International Education keynote speaker Jerome McDonnell emphasizes looking on the bright side
    Worldview Host Jerome McDonnell at WBEZ (NPR Chicago) spoke this Thursday night in Scott Hall as the keynote speaker for Northwestern’s International Education Week, which began on Nov. 16. Close to 20 students and ten staff members attended for reasons ranging from curiosity to love of McDonnell’s show, Worldview, to being student ambassadors of Northwestern’s Global Exchange program.

    Much like McDonnell’s program, the evening’s focus was on increasing international understanding and spotlighted the value of studying abroad. He brought with him Ugandan-American journalist Kisuule Magala Katende and Northwestern alumnus Aaron Faucher to better highlight the joys of cultural exchange.

    After a week of world news filled with turmoil, McDonnell and the two panelists spoke about their “fun, exciting, and surprising” experiences with other countries, focusing on a positive take on the world. Faucher’s account of his trip to a Ugandan nightclub and Katende's experience with American country music as a Ugandan just having emigrated to the United States were both sprinkled with universal snorts of laughter across the audience.
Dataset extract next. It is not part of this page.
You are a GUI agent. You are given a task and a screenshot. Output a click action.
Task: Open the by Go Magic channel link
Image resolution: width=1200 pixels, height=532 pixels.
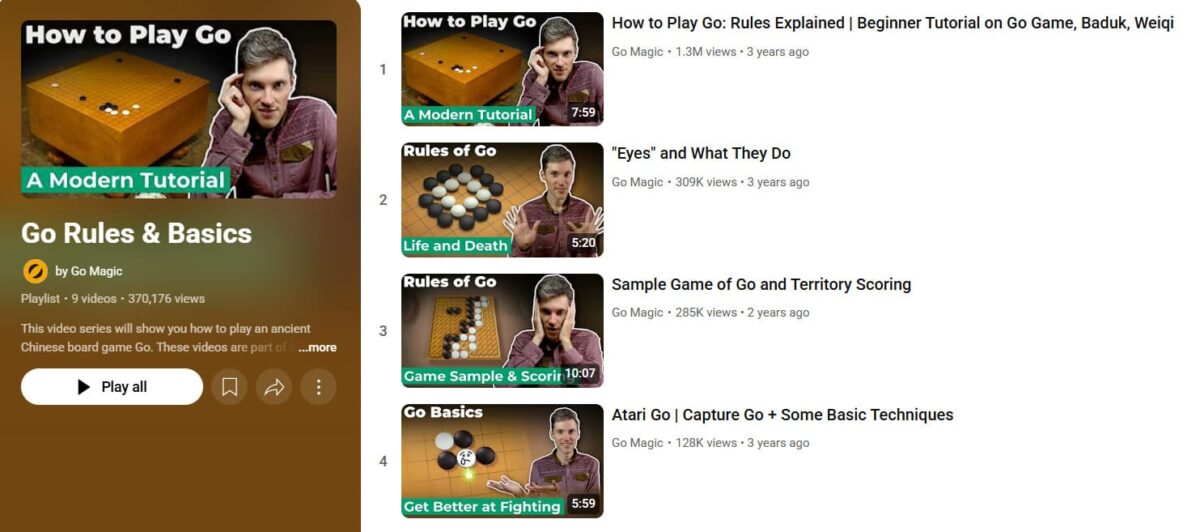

    “There’s so much fear out there these days in our news,” said McDonnell. “[There is] talk about refugees and everything has just been miserable. I think there’s not much to fear in the world. We are generally, I have found, surrounded by nice people who want to help each other out.”

    Faucher and Katende both attest to McDonnell’s refreshingly positive take on the world and are advocates of the lessons one can learn by studying abroad. Faucher said that studying abroad “changed [his] worldview,” and even more so led him to experience a “change in process of how [he sees] the way of life in the United States.”

    Katende, who returns occasionally to Uganda with his wife and children, agrees that going back and forth between two countries can illuminate a startling contrast. “We try to get our children to see the difference and understand it,” he said.

    The importance of “understanding” the difference versus just seeing it brought both men to address the linked idea of responsibility. “It is a privilege having so much, but there is a responsibility that comes with how much you can do with it,” said Katende.

    McDonnell concluded the program by talking about the opportunities society provides to globalize issues. Today, topics like racism, income, and health care are being thought of transnationally more than ever; it is the whole world’s job to work together and fix these problems, and engage in “healthy discussions” about different ways of doing so. “People want to connect, people want to make a difference,” said McDonnell. “We want to address the problems of our day and of our future. We want to have our kids grow up in a world that’s nicer and better and we can make that world. We shouldn’t get down about the fear that we see in our news.”